The last 10 years have been a disaster for my sexuality. I am a man, age 70,pretty good looking, widower, fairly good health. My ability to have an erection went down 10 years ago and my wife died from cancer eight years ago. Then I got prostate cancer and had surgery to remove the prostrate, but still have slight sign of it being in body. I am on meds for depression. They are not supposed to hurt libido or erections.
I've tried all the drugs, pumps, needles, tantra lessons and what have you. Still, from a hot lover I have become an old man sexually. I think about sex all the time, but never have it. I don't even try hard to find the beautiful woman that I say I want to find for a girlfriend or wife. I could go to a call girl any time or have sexual relations with man, almost any time, but don't do either.

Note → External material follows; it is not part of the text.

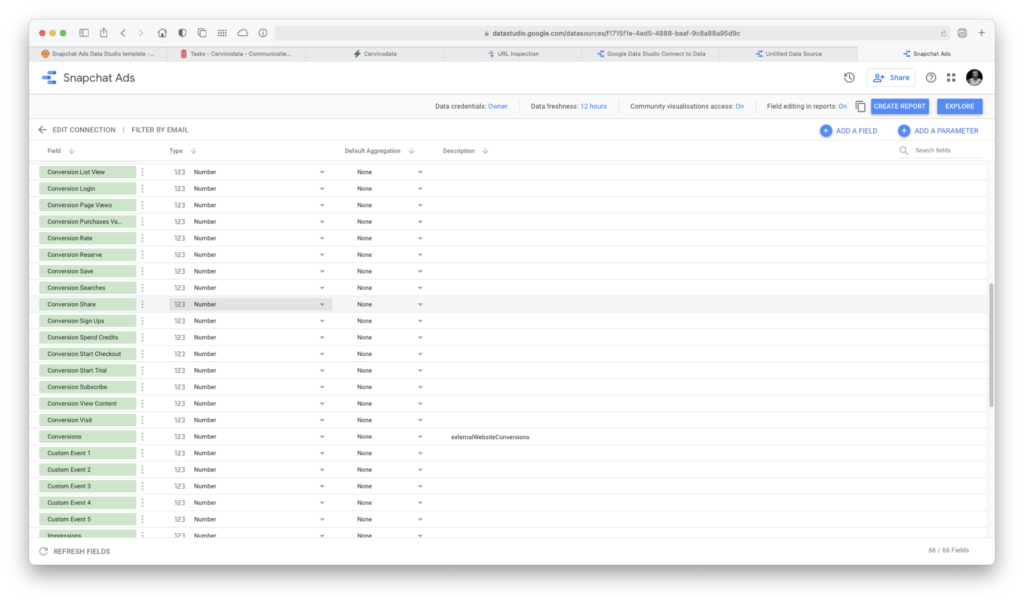Viewport: 1024px width, 603px height.
Task: Click the Refresh Fields icon
Action: 43,551
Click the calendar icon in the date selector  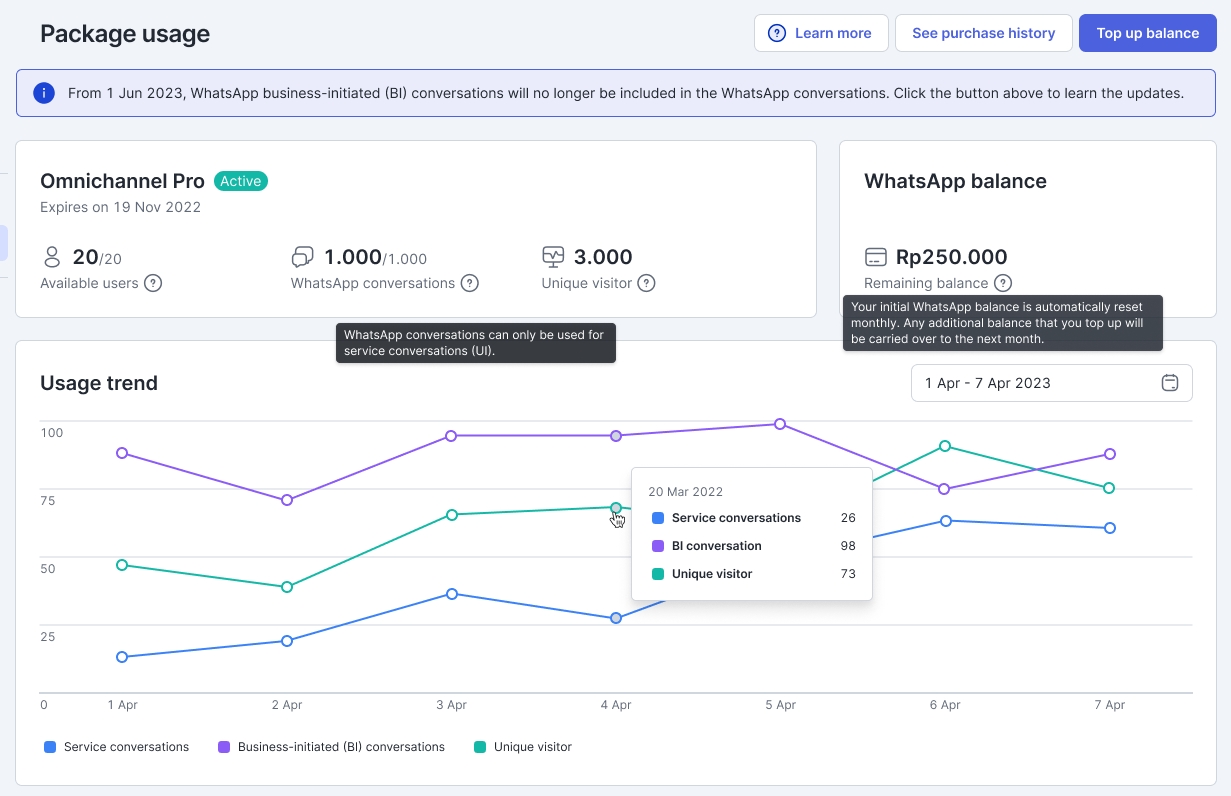[x=1169, y=382]
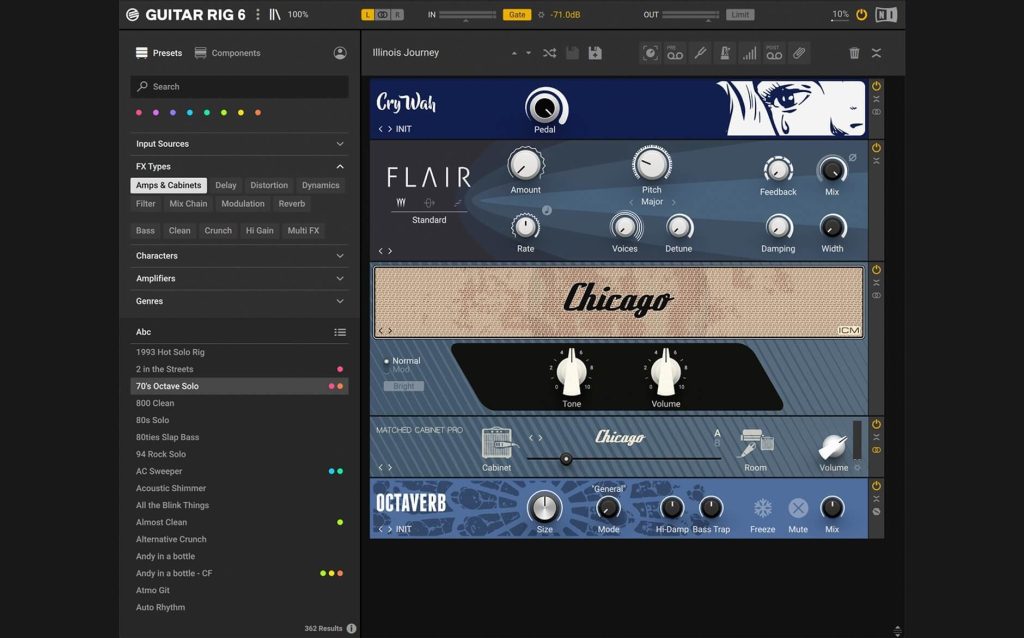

After all this do you think that I should be trying to wind up my sex life? Nobody seems to like me and I probably have twenty years of life yet. I once in awhile think of trying to go overseas to the Philippines, Colombia, Russia or other poor countries in order to have more sex and companionship, but am afraid I won't feel up to sex and will god home empty again.
I want to simplifie my left
Prostitution will not give you what you want. Prostitutes are only out for your money and will leave you empty and alone afterwards. Sex with a man will not give you anything either, unless you are homosexual.
Join various organisations for elderly people and stay with the ones you prefere. Join their meetings and socialize with other people. Look around. One day you will find someone special.